__EXTRACT__:

• • • •

CHAOS WALKING Has Some (But Not Enough) Fun with a Rich Premise

It is immediately obvious what once attracted screenwriter Charlie Kaufman to the post-apocalyptic thriller Chaos Walking. The opportunity to mine drama and conflict from a world in which mankind’s thoughts are loud and clear for all to hear and see—that all seems very much in keeping with Kaufman’s flare for bringing our insides out in creative fashion. But almost as quickly, it becomes clear why Kaufman was perhaps not the right fit for this version of the project.

Doug Liman’s Chaos Walking is hardly the most imaginative manifestation of its fertile conceit. The first act sets up an alien world in which men’s thoughts blare out uncontrollably from within their heads. Men’s specifically; women are, for reasons we may only wonder about, unaffected by this neurological phenomenon. Granted, no women whatsoever occupy the feudal colony where the first half of the movie takes place.

Daisy Ridley, Tom Holland, and a very cute dog hide from the rain in a makeshift shelter in Chaos Walking.


(And here we are, having yet to introduce the central characters, and I’m tripping over myself to establish this movie’s backdrop. That should tell you something about how well the movie fares in this regard. Or maybe I’m just a lousy critic. Either way, it is only appropriate that you should hear these innermost thoughts.)

• • • •

__LISTING__:
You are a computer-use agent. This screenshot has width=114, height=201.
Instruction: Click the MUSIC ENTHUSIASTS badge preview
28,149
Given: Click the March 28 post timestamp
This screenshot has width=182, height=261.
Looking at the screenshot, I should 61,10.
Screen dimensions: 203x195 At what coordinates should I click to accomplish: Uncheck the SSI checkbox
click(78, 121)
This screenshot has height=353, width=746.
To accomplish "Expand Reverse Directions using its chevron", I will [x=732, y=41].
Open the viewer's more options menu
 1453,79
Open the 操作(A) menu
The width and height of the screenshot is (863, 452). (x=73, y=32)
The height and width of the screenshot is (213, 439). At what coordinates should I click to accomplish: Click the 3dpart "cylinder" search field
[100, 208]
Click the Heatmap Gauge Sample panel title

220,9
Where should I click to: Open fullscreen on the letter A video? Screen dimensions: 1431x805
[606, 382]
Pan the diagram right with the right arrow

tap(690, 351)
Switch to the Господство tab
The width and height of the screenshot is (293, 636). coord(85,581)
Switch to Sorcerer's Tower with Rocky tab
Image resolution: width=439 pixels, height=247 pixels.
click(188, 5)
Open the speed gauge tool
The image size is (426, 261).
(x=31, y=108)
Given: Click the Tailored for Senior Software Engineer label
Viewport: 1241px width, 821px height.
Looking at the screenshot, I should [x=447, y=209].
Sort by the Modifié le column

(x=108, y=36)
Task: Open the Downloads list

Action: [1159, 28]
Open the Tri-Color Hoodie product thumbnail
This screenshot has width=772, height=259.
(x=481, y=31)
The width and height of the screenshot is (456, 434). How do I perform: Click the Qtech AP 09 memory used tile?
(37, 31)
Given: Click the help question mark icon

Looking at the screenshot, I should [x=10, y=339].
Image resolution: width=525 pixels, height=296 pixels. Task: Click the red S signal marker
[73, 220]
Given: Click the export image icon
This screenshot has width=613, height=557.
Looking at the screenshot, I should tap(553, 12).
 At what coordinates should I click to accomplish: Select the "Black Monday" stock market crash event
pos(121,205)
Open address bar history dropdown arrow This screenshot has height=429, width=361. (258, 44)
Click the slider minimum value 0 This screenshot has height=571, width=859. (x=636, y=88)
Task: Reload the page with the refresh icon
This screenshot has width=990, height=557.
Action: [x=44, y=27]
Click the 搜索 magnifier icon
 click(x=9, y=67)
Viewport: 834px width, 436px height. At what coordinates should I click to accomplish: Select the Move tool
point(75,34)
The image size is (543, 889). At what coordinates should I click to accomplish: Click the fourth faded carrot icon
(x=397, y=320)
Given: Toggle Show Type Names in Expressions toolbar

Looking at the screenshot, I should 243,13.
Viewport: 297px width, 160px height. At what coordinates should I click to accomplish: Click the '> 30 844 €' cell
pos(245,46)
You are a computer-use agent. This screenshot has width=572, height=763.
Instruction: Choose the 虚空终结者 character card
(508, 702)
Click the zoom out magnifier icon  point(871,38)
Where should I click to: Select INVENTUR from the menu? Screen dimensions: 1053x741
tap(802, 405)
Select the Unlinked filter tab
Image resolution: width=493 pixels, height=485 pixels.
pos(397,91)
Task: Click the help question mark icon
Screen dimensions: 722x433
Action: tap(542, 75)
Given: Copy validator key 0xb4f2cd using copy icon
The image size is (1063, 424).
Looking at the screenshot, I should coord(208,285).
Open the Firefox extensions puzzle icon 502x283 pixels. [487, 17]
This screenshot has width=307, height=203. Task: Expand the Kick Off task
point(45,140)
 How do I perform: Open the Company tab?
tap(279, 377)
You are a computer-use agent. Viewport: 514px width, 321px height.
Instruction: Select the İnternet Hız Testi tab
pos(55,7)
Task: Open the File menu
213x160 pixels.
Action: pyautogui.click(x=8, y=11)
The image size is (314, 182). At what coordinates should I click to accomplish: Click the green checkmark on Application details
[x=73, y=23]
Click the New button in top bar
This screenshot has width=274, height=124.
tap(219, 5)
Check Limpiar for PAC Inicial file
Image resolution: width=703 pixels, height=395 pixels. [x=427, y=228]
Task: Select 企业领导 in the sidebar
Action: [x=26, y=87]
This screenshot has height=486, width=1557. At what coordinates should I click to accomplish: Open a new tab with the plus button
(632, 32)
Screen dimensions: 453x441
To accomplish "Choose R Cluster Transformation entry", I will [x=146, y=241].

• • • •

__OBJECTIVES__:
**A)** Answer these questions from the Chaos Walking review:
(i) Which screenwriter was once attracted to Chaos Walking?
(ii) Who directed Chaos Walking?
(iii) Besides Daisy Ridley and Tom Holland, what hides from the rain in the makeshift shelter?
**B)** Set down the stretch of the Chaos Walking review from "CHAOS WALKING Has" through "of the project.", word for word.

__ANSWERS IN ORDER__:
**A)**
(i) Charlie Kaufman
(ii) Doug Liman
(iii) A very cute dog

**B)**
CHAOS WALKING Has Some (But Not Enough) Fun with a Rich Premise

It is immediately obvious what once attracted screenwriter Charlie Kaufman to the post-apocalyptic thriller Chaos Walking. The opportunity to mine drama and conflict from a world in which mankind’s thoughts are loud and clear for all to hear and see—that all seems very much in keeping with Kaufman’s flare for bringing our insides out in creative fashion. But almost as quickly, it becomes clear why Kaufman was perhaps not the right fit for this version of the project.